I live in Northville and I am trying to get more infomration on this creek to fish. I noticed a lot of posts a long time ago by a guy named Steve? But have not seen any recent posts. Does anyone know who Steve is and how to contact him? Or, if you you can help me, it would be great! I can exchange information on other rivers that I fish or offer to take you on the PM river in my Hyde  Thanks - Ray


----------



## Steve (Jan 15, 2000)

That would be me. Use the search feature of these forums and you will find what you seek....


----------



## centerpinking (Apr 13, 2009)

Bud,
The only time you catch trout at johnson creek is the same day they dump in the fish, other than that they die within 24hrs. We know every inch of J creek. Nothing doing.


----------



## drdon (Jan 7, 2009)

Talked to the DNR and they changed the type of brown trout that they were stocking. He said that the last survey showed the they are now getting holdover fish, a couple were 3 yrs old.


----------



## mtorzews (Jan 20, 2000)

centerpinking said:


> Bud,
> The only time you catch trout at johnson creek is the same day they dump in the fish, other than that they die within 24hrs. We know every inch of J creek. Nothing doing.



Not true. I've caught them at all times of the year. They are small and spread out though. More creek chubs than trout.


----------



## fish_skeered (Oct 12, 2006)

Yeah but thats just about always the case in most lower michigan trout streams. Between three of us on 3 seperate trout streams renowned for large rainbows by Ionia, we got about 1400 chubs, 1 12" rainbow, an 8" brown, and a 6" rainbow....Ive had the same story in a few others as well. Thats why i love goin to school in the UP. A week and a half ago my buddy got a 21" rainbow and I got a 13", both out of the same hole in the same creek. Cant get that down here.


----------



## Silverexpress (Sep 6, 2006)

rkunk said:


> I live in Northville and I am trying to get more infomration on this creek to fish. I noticed a lot of posts a long time ago by a guy named Steve?

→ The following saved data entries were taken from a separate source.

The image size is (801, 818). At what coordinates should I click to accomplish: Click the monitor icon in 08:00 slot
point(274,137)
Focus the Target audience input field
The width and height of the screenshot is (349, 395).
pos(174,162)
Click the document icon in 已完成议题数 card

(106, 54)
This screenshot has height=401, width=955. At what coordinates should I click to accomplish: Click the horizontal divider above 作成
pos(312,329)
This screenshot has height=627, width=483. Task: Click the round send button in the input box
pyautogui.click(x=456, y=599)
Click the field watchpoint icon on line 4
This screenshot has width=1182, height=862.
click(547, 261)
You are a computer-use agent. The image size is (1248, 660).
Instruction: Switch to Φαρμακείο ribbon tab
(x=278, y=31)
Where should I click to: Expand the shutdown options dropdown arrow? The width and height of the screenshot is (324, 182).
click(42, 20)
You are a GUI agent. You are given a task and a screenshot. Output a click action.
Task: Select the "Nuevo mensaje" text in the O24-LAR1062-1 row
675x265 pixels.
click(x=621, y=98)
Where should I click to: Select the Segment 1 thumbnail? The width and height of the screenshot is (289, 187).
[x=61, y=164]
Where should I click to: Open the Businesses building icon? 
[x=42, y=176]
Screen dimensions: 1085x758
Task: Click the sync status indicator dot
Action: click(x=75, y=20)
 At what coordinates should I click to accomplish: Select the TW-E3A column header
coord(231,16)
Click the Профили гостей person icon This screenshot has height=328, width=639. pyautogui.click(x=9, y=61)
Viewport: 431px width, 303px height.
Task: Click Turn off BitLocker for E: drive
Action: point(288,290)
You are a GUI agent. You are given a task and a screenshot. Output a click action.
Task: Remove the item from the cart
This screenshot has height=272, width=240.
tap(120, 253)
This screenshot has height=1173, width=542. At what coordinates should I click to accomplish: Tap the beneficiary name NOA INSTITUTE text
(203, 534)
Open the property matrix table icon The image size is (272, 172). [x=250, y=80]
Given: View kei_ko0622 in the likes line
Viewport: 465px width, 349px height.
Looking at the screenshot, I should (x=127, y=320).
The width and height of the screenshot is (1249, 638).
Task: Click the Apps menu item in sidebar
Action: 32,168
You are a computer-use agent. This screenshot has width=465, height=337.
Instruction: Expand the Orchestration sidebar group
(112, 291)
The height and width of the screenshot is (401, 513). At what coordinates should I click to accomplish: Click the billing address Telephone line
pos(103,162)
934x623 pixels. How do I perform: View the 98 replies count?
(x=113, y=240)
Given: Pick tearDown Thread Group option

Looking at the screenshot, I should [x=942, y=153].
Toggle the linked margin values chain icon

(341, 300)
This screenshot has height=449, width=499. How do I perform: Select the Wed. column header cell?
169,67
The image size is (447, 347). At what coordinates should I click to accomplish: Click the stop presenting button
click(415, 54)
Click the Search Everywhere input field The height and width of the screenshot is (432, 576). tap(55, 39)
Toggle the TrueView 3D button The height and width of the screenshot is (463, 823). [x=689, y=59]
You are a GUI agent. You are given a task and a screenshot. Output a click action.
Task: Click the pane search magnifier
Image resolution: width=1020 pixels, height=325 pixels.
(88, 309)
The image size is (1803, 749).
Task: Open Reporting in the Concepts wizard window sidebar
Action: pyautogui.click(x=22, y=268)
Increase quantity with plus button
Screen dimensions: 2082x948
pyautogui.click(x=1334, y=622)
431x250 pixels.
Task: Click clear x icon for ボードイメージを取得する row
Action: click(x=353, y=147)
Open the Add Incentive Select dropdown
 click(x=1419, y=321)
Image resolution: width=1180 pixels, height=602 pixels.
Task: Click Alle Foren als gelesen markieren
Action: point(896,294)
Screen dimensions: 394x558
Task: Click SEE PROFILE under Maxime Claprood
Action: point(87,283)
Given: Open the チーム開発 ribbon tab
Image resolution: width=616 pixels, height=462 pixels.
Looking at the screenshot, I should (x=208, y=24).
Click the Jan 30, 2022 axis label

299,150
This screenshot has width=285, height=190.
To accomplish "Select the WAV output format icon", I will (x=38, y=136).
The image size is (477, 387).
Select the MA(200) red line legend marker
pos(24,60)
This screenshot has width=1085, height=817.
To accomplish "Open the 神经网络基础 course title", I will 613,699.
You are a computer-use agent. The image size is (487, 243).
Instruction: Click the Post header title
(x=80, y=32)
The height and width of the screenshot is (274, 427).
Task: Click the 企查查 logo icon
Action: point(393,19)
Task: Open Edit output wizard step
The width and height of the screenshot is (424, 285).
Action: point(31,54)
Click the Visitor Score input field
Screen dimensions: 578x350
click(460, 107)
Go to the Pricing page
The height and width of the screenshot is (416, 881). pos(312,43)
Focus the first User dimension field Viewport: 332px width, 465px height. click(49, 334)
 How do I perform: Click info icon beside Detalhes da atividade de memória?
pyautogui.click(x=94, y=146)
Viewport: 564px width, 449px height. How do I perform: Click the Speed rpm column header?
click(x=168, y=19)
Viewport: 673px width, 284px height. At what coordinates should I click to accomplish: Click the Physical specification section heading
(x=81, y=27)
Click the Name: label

But have not seen any recent posts. Does anyone know who Steve is and how to contact him? Or, if you you can help me, it would be great! I can exchange information on other rivers that I fish or offer to take you on the PM river in my Hyde  Thanks - Ray


Ray,

Have a go at it. It's good practice whether you catch a brown or not. It's nice to get out and cast a few.


----------



## Steve (Jan 15, 2000)

Honcho, I had to unapprove your post as it was naming too many specific spots.


----------



## Honcho (Jun 16, 2009)

Steve,

Sorry about that just read the policy on that.

Honcho


----------



## roman21 (Jul 31, 2011)

hey could anyone pm me a good access spot for johnson creek? got skunked the other day and would like to try again with more luck


----------